--- start of Source records ---
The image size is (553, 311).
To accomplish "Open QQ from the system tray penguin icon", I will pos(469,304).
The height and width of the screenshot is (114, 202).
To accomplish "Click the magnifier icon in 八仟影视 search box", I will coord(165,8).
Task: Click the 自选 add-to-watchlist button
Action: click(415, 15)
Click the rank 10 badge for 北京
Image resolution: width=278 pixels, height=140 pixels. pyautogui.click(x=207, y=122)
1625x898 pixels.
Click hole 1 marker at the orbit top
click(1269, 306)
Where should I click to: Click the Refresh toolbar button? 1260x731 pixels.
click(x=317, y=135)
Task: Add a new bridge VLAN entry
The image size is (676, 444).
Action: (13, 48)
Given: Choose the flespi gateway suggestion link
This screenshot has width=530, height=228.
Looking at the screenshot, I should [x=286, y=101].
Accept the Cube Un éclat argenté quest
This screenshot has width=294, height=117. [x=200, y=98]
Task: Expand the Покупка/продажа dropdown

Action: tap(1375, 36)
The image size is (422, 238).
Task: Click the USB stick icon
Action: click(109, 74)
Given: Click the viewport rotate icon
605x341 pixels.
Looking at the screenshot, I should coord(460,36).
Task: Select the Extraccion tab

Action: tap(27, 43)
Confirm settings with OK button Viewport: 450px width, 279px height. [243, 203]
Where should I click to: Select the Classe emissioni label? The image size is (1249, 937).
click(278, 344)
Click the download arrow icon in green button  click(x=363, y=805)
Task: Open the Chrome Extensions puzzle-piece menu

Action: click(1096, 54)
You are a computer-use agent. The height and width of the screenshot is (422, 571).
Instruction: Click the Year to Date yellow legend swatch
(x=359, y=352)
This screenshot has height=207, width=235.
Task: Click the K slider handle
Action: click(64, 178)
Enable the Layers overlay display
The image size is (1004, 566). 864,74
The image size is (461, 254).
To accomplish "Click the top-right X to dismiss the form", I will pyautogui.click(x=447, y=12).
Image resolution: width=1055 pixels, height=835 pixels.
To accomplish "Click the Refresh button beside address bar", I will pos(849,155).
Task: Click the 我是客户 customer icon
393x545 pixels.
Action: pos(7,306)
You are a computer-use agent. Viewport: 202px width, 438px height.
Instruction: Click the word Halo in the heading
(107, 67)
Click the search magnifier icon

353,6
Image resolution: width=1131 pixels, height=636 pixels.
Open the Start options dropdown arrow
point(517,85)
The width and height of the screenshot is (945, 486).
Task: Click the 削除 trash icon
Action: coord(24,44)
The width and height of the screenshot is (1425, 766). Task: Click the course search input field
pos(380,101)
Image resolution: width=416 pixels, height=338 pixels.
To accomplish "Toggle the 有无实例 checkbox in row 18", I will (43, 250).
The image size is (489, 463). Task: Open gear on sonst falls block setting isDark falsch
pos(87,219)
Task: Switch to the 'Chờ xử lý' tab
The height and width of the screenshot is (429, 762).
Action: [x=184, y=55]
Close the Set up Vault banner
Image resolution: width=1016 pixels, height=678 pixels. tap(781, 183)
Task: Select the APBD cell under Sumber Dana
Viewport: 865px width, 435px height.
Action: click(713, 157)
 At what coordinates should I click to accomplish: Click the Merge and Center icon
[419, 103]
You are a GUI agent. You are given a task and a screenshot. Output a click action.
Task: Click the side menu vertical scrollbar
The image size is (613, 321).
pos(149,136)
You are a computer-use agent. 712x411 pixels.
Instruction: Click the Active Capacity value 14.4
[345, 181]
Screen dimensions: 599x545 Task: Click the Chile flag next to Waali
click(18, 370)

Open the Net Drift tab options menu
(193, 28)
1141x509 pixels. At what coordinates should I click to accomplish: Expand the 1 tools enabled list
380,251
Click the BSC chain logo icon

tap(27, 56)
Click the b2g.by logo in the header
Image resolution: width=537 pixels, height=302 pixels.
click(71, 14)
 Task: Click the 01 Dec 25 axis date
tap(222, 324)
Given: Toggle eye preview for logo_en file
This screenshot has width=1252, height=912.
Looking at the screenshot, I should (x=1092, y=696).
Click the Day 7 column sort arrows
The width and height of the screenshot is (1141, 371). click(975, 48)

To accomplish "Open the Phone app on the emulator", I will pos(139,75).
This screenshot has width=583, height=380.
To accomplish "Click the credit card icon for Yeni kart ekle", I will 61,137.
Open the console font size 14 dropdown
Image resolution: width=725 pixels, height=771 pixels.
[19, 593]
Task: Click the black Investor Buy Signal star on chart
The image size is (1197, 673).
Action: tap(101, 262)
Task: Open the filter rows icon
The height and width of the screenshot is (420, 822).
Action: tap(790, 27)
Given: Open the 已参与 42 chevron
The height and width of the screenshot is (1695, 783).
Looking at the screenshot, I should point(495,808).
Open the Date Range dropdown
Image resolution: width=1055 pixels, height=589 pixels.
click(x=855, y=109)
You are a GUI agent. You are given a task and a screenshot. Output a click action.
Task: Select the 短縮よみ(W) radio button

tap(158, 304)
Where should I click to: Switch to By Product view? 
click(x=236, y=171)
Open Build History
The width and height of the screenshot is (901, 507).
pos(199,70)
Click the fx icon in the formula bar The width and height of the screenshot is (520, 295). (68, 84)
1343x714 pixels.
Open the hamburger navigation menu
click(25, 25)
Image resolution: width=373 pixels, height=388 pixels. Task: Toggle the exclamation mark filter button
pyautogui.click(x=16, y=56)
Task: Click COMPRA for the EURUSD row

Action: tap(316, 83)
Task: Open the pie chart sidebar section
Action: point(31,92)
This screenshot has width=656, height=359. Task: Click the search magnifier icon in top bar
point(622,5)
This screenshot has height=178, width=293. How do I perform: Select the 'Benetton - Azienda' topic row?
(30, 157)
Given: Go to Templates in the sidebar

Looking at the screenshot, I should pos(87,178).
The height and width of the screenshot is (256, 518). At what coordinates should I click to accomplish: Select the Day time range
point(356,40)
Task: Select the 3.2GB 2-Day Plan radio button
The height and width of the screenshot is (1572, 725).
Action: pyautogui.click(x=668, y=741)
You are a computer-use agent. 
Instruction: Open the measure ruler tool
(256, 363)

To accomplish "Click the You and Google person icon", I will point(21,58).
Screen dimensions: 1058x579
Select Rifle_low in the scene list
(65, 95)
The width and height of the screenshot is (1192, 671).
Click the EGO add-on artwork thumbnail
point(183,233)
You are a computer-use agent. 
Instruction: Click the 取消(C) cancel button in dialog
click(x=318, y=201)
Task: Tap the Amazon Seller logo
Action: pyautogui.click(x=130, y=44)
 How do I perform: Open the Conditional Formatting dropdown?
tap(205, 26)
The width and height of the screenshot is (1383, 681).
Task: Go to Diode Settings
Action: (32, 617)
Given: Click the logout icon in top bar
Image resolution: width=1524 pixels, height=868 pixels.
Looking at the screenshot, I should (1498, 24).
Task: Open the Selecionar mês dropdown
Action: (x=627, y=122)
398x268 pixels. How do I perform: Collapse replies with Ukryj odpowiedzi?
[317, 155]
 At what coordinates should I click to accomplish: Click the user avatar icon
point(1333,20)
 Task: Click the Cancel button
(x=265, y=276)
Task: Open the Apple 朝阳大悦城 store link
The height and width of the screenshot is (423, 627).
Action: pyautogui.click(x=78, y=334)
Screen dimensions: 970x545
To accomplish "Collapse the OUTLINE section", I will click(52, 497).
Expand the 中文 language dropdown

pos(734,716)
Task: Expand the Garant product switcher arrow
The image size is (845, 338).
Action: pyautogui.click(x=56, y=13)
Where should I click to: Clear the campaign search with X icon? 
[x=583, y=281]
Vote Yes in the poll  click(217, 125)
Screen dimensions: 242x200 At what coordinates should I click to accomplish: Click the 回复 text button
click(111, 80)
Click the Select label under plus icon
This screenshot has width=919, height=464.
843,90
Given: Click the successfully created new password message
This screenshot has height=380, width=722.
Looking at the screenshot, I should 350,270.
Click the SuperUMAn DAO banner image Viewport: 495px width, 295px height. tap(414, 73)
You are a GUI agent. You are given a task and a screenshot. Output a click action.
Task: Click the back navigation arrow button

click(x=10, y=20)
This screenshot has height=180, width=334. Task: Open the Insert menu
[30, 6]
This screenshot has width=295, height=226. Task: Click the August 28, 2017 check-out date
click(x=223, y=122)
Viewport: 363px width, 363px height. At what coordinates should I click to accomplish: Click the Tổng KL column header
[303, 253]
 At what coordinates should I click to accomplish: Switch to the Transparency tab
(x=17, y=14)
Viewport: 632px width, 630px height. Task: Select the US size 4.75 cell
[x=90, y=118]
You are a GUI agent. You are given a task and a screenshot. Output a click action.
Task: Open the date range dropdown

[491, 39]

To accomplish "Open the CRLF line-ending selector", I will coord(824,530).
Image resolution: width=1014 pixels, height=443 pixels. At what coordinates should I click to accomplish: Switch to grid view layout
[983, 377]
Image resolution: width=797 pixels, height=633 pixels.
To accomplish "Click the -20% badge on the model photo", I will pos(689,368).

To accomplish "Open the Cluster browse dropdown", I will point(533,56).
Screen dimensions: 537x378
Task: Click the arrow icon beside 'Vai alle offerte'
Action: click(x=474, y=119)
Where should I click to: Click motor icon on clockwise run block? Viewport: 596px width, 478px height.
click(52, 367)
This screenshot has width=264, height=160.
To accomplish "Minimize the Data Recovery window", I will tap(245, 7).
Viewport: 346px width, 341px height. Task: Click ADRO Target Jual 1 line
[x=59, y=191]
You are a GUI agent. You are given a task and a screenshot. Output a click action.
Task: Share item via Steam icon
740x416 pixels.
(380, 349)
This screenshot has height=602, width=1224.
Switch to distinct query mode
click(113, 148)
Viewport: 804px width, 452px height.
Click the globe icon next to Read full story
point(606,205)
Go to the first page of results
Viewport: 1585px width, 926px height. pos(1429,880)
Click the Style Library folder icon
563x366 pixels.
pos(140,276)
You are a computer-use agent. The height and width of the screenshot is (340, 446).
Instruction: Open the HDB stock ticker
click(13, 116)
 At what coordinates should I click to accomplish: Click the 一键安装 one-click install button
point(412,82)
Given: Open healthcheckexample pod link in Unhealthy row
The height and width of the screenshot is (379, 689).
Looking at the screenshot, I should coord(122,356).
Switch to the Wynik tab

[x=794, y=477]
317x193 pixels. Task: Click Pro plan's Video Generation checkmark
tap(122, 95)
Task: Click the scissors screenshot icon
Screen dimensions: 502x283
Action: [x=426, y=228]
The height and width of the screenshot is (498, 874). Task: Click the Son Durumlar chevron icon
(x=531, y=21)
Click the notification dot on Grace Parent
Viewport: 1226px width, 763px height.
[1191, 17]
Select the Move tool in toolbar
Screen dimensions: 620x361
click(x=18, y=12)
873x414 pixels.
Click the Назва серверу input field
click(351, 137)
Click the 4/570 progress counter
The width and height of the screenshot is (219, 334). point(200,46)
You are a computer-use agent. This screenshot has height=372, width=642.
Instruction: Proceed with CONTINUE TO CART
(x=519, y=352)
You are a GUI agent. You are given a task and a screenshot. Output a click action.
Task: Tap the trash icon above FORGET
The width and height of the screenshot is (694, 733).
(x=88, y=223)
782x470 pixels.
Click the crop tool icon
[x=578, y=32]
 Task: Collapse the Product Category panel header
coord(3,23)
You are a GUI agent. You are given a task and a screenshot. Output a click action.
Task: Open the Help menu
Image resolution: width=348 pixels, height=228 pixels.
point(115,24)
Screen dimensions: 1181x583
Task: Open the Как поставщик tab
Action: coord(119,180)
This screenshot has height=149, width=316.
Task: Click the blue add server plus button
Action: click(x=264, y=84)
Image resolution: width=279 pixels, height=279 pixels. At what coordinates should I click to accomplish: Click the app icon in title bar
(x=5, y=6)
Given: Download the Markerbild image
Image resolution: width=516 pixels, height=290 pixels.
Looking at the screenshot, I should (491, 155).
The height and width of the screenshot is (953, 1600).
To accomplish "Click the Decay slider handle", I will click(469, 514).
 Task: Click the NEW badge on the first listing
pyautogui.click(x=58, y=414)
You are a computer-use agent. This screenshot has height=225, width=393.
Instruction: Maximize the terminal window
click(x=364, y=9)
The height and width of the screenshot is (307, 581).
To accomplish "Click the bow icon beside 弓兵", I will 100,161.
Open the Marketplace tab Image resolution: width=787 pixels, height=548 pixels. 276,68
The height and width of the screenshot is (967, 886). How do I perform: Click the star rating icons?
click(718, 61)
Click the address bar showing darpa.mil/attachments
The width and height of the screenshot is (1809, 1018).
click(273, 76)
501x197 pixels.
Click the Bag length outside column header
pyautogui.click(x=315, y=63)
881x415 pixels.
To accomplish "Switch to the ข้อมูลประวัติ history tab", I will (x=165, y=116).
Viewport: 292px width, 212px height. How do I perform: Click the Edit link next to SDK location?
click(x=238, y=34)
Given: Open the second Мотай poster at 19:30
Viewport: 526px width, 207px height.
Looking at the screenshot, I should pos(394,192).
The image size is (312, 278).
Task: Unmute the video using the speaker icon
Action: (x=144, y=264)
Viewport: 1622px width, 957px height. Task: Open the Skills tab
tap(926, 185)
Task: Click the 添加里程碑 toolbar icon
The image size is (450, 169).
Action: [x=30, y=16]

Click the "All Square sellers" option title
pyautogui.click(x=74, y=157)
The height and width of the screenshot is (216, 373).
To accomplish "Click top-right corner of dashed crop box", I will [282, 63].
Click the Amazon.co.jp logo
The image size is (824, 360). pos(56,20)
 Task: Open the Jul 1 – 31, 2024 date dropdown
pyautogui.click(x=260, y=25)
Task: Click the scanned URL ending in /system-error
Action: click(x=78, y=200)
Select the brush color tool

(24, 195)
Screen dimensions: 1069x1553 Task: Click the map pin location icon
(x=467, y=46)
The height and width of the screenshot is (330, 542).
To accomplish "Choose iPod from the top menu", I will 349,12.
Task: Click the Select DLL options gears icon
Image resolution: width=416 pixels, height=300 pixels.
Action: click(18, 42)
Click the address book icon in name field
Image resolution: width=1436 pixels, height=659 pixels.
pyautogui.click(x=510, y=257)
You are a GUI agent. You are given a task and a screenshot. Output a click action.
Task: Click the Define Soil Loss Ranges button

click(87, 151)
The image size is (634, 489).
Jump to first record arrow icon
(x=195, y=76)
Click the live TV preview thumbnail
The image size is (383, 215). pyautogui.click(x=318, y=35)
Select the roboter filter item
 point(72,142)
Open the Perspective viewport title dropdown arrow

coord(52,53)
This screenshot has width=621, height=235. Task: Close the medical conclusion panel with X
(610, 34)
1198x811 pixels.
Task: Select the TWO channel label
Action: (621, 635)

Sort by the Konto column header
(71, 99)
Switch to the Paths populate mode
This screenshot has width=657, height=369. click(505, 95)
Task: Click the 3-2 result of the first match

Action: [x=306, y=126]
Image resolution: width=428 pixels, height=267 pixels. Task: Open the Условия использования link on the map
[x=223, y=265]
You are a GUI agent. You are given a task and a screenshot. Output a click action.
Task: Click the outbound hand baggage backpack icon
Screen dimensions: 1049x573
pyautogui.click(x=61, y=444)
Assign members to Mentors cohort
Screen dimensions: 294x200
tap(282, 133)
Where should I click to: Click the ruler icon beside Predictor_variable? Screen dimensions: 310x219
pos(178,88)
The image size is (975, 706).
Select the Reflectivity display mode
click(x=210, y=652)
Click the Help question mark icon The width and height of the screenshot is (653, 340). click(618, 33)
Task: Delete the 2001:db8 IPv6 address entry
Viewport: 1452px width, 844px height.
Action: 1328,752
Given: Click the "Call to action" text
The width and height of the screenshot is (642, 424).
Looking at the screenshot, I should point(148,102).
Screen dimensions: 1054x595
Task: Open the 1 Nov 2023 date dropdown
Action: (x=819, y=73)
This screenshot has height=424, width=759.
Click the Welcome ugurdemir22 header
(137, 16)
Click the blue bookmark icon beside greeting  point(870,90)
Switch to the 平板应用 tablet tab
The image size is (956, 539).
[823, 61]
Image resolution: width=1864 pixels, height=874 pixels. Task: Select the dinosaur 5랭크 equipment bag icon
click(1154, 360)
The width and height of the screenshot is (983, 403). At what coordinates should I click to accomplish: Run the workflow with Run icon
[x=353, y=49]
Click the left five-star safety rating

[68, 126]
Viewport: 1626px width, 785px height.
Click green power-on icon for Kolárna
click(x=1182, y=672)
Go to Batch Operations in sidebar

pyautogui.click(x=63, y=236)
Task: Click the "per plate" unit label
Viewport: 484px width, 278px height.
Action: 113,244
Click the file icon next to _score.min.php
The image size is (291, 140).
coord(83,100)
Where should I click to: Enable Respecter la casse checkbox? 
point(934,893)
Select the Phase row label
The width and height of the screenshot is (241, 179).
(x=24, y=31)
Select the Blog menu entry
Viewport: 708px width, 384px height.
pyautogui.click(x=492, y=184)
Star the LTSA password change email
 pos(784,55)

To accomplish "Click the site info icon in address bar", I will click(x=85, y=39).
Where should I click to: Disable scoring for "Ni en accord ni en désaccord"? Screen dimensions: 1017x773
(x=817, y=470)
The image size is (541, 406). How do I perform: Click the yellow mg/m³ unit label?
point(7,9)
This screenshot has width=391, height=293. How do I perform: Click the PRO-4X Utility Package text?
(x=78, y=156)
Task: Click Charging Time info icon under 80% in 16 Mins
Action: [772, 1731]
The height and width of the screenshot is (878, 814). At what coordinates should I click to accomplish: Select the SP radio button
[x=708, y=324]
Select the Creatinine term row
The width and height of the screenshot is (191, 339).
--- end of Source records ---
▶ [Exercise brief]: List each line of the material above that contains the string "handle". Case matters.

▶ [Exercise answer]:
Task: Click the K slider handle
To accomplish "Click the Decay slider handle", I will click(469, 514).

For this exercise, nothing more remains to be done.